In many places, the poor turn campaign cloth streamers into blankets, pillow cases and diapers. At least, the campaign material is salvaged and put to good use. But most of the campaign material will continue to deface our main thoroughfares. The Commission on Elections was supposed to assign common poster areas, but candidates posted their propaganda materials everywhere and now 2000 Metro Aides have been assigned to remove the posters. This will not be an easy task as the posters are glued to the walls and they will have to be scraped away with steel blades and glue cleansers. The task is supposed to take two weeks. Two months is a more realistic target date.

Some of the candidates who ran for office have pending cases in court. These cases will continue even if they are elected to office. Winning an elective position does not dismiss an administrative or a criminal charge.

But the real post-election problem is in the dissatisfaction in the way the election itself was conducted. In many places, duly registered voters were disenfranchised. Unquestionably, Comelec officials should be made to account for that anomaly. But there are anomalies that the Comelec can do very little about. Vote-buying, for instance. That is generally a private – not a public – deal between two parties. But the biggest mass cheating in any elections is in the counting of votes. The popular term for it is dagdag-bawas, add and subtract. That can only happen after voters have cast their votes and everything is in the hands of the Comelec.

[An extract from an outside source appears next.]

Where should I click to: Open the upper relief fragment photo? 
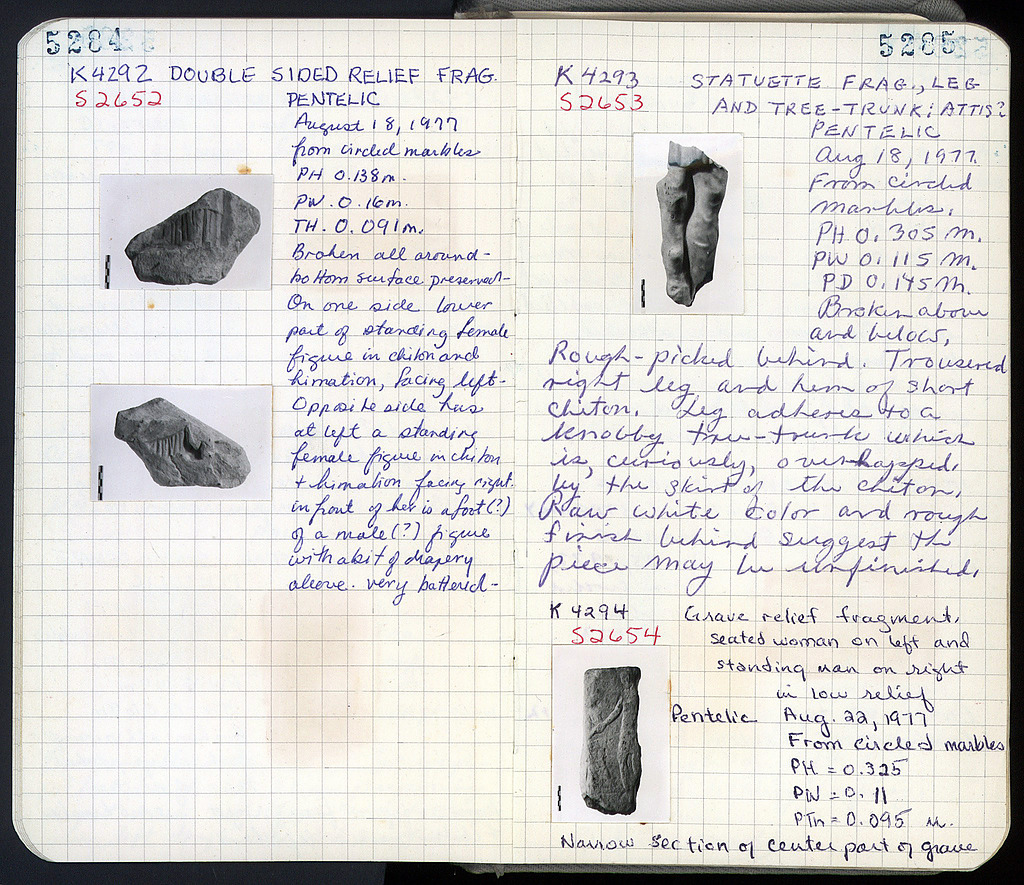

Former Comelec Chairman Christian Monsod has asked Congress to impeach poll officials for allegedly mismanaging the election process. Monsod said that there is a law that required the Comelec to be automated by the year 2001. The Comelec had three years to implement this law. Instead, they spent P300 million of the taxpayers’ money on useless programs. He also said that the Comelec wasted time pushing for the P6.5 billion voter identification project that was totally unnecessary since a Comelec ID is not a prerequisite for voting. This project was dropped but only after Comelec spent P60 million buying Polaroid cameras that they cannot account for.

Calling for a Senate investigation of the Comelec, Sen. Blas Ople described it as the "most fractious commission in history and one of the most undisciplined agencies in the government." Among the things the Senate will look into are the alleged disenfranchisement of four million young voters; the poor information drive on the general conduct of elections; the deletion of names in the approved voter’s list; cases of double registration in Mindanao; the inclusion of political parties of questionable sectoral groups in the party-list election; the delayed canvassing in many parts of Metro Manila; the status of P280 million precinct mapping system and the failure to pay teachers who did poll duty on time.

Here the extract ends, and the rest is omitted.